The first opens with a mysterious traveling salesman of alchemical supplies arriving in Boston in 1713 to seek out the founder of the Massachusetts Bay Colony Institute of Technologickal (sic) Arts, Daniel Waterhouse. A small boy named Ben Franklin guides him to the door of the Puritan scientist, whose father had been a close associate of Oliver Cromwell during the English Civil War. Dr. Waterhouse is needed back in London to settle a dispute between his Cambridge University roommate Sir Isaac Newton and his longtime friend, the noted German polymath Baron Gottfried Wilhelm von Liebniz, over which one of them was the first to invent calculus. On his voyage back to London, Waterhouse's ship is pursued by the pirate fleet of Edward "Blackbeard" Teach. Flashbacks from Waterhouse's younger days feature the great plague year of 1665, the great fire of London and the founding of the Royal Society--and that is just in the first 150 pages.
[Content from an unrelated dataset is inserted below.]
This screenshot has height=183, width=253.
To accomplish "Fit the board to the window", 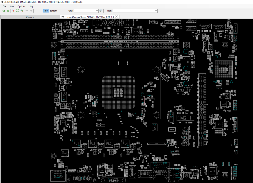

The second section, "King of the Vagabonds," concerns the adventures of Half-Cocked Jack Shaftoe, who goes from a childhood in which he and brother earn their keep by swinging from the legs of men on the gallows in the London suburb of Tyburn to hasten their demise, to stealing an ostrich and a harem girl from the Turkish camp at the breaking of the siege of Vienna. Nicknamed for the results of an unfortunate accident with a cauterizing iron suffered while being treated for syphilis, Shaftoe is slowing going mad. One of the weirdest and most entertaining scenes in the book--which has a pretty high overall standard for entertaining weirdness--is his hallucination of dancing nuns, singing galley slaves and lascivious fishwives performing a movie-musical production number in the streets of Paris that would turn Busby Berkeley green with shock and envy.
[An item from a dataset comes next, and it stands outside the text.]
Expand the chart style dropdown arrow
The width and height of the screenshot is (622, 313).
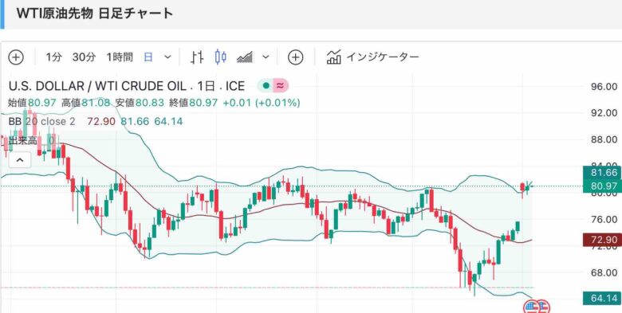(x=266, y=57)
The third section is largely devoted to the adventures of the aforementioned harem girl, Eliza, who wanders Europe with Jack, settling in Amsterdam for a time and becoming moderately well-to-do as an early stock trader before becoming William of Orange's spy at the court of the Sun King, Louis XIV of France. Much of this part is told through coded letters between Eliza and Liebniz, which are intercepted and read by agents of both kings.

As packed with plot threads as the book is, Quicksilver is also a learned discourse on the evolution of alchemy and astrology into modern science and mathematics, and the birth of banking, stock markets and modern capitalism.

One of the most entertaining devices Stephenson uses is his scattering of anachronisms throughout the story. At one point Eliza writes from Venice about the phenomenon of "canal rage" among gondoliers and Waterhouse is warned not to get on Isaac Newton's "s--- list."

Hindsight makes for a certain amount of amusement as well, with a minor character sampling the first tea brought back to England by a traveling scholar and pronouncing it "inoffensive enough, but I don't think Englishmen will ever take to anything so outlandish."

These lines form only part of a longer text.